- Data in this exercise:
---

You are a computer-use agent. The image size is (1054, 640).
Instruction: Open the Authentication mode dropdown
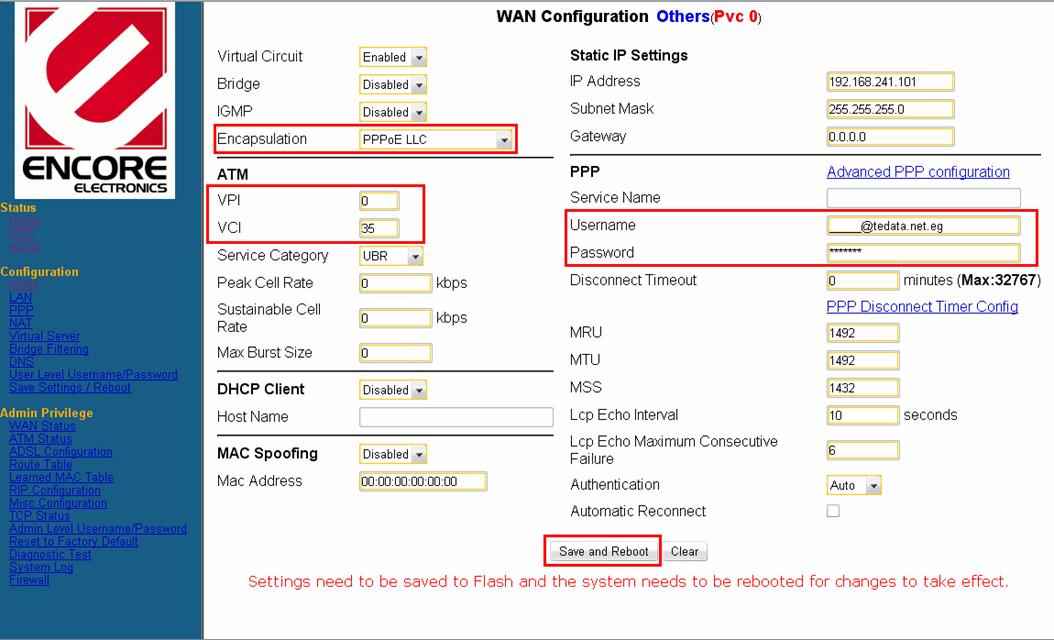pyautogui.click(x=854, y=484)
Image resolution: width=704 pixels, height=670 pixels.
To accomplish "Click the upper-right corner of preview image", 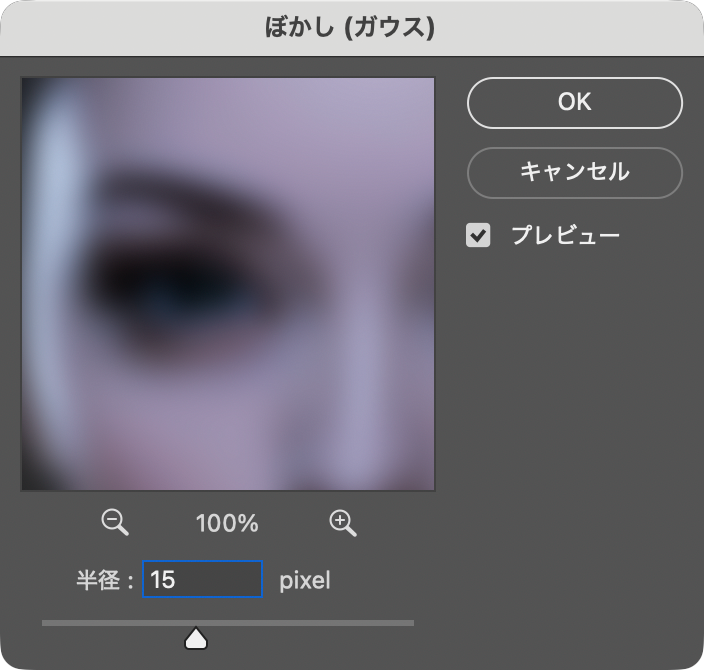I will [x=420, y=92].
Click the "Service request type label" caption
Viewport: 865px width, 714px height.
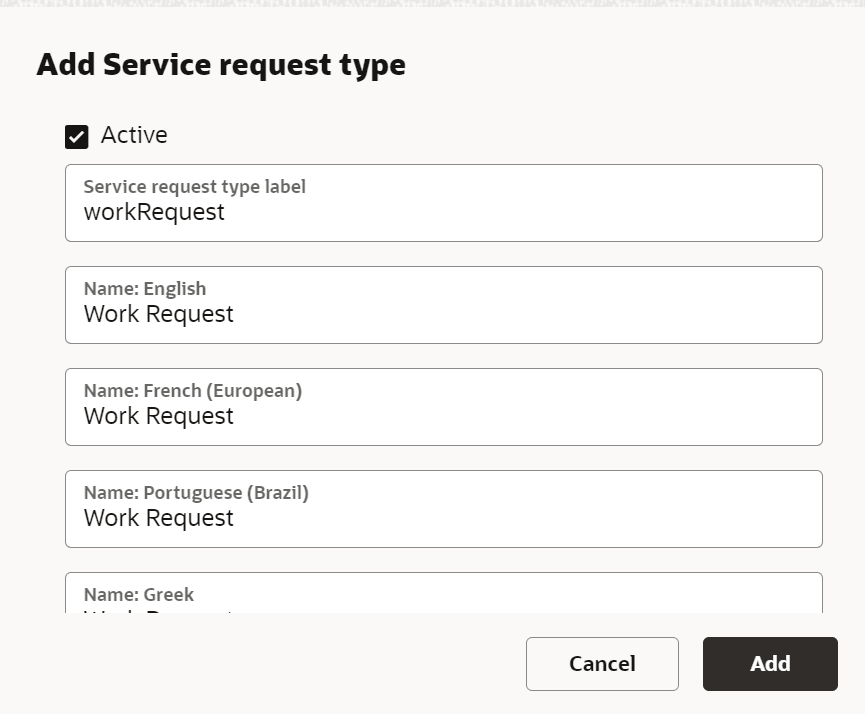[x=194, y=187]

---

- Objective:
Quote the material verbatim from its first line through the line containing "pyautogui.click(x=854, y=484)", both ends included, and leave the pictures out.

- Task result:
You are a computer-use agent. The image size is (1054, 640).
Instruction: Open the Authentication mode dropdown
pyautogui.click(x=854, y=484)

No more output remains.